只見樓道里某個房間的外面是圍滿了人,都在圍觀著什麼東西。醫生和醫院的安保人員把病房門圍住,不讓他們進去。
我擠進了人群里,但是我想進去醫院也不放人。
我說我是花隊長的人,沒想到他們僅僅只是猶豫了一下,仍然是沒讓我進去。
最後,我只能到醫院樓下等花隊長來。離開的時候,滿心都是罵人的話。
花隊長很快就趕到了,因為醫院也早就報了警。
等到花隊長趕到的時候,我是連忙湊了上去。她問我:「怎麼了?這件事情還沒完?」
我咬咬牙,說:「我太笨了,早該想起來還有點貓膩的。」
沒和我多說,花隊長和幾個局子裡的人就重新帶著我回到了婦產科的樓道。這一次醫院的人放行了,大概也是因為之前從來沒見過我,才不肯相信我讓我進去。
其實我也理解。
局子裡的人遣散了圍觀的人,我們就打開病房門走了進去。
這一打開病房的門,我頓時是整個人都給看呆了!
只見幾個身穿局子衣服的人倒在地上,身上滿是傷痕,眼睛都還睜著,只可惜人已經不在了。幾個人臉上都是驚悚的表情,像是見到了什麼恐怖的東西。
看見他們這樣,我連看都不用看就知道已經死了,要是閉著眼睛說不定我還判斷不出生死。
那幾個局子裡的人激動地喊出了倒下的幾個人名字,上去看他們的狀況,我直接是走進了病房裡。

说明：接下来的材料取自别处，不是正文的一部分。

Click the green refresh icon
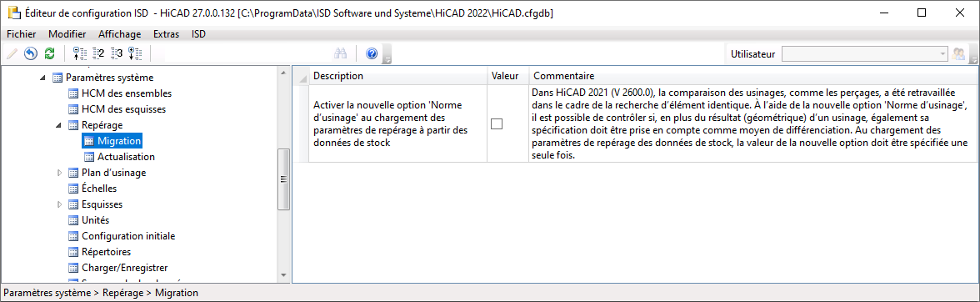The image size is (980, 302). 50,53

可能是因為看得出來那個男孩的嬸嬸就快生產了,所以局子才會派人守在這裡。只是沒想到,孩子一出生就是這幾個人的最後一天。
花隊長也跟在我的身後走了進來。
病房裡更慘。那個男孩的嬸嬸躺在病床上是痛苦的一副表情,也是眼睛都沒閉上就死了。
真的如那個大媽所說,肚子被開瓢了。場面別提有多噁心。
身邊的花隊長問我:「這……小蔡,這到底是怎麼回事?」
我很想解釋,可是我也不知道怎麼解釋。
「我……也不知道怎麼回事。那個男的……那個男的在她身上根本不是養一個活小孩!」
聽完我這麼說,花隊長是立馬轉身衝著那幾個局子裡的人說:「小張小李留在這裡,其他人跟我回局子。媽的,老子倒是要看看他到底是什麼人竟然敢動老子的人!」
花隊長說著就邁步走出了病房,整個現場只留下我一個人久久沒緩過神來。
我早該想到這件事情還沒結束的,要是我能早點發現那個孕婦肚子大的問題,說不定今天也不會發生這樣的事情!
才短短几天!她的肚子就這麼大了!這不可能!
想到這裡,我追出了病房。趁著花隊長還沒開車離開的時候,我立馬打開車門就坐了進去。我開口說道:「花隊長,我和你一起審理那個敗類。」
花隊長沒說話,只是默默地踩下油門就開車走了。
很快,我們就到了局子裡。沒想到有一天,我會跟著局子裡的人一起審理犯人。
不過……這次確實是我的大意。如果不是我大意了的話,那幾個人也不會白白付出性命。
我沒有什麼成就感,只有滿滿的負罪感,感覺非常對不起他們,對不起花隊長。
審理那個敗類的時候,他一見到我和花隊長一起審理他,是一副難以置信的表情,問我:「怎麼?我沒想到你一個魯班弟子竟然也能混到局子裡做事。」
「呵……」我默默地冷笑了一聲,問道:「快說,你在那個女的身上養的到底是什麼東西。」
「什麼?」
聽到我這麼說,他竟然是一副沒聽懂的樣子。
我不耐煩地又問了一遍。只看見他聽完以後竟然笑了出來,望著我說:「我以為你真的有點本事,沒想到竟然連我養的鬼嬰都沒看出來!還想著最後一天這鬼嬰就毀了,沒想到你竟然沒發現,哈哈哈……」
他笑的很得意也很猖狂,這樣的笑聲傳到我的耳朵里是那麼的刺耳。
最後,無論我們怎麼逼他,他也沒說出那個鬼嬰現在的下落,更別說為什麼他要養鬼嬰之類的了。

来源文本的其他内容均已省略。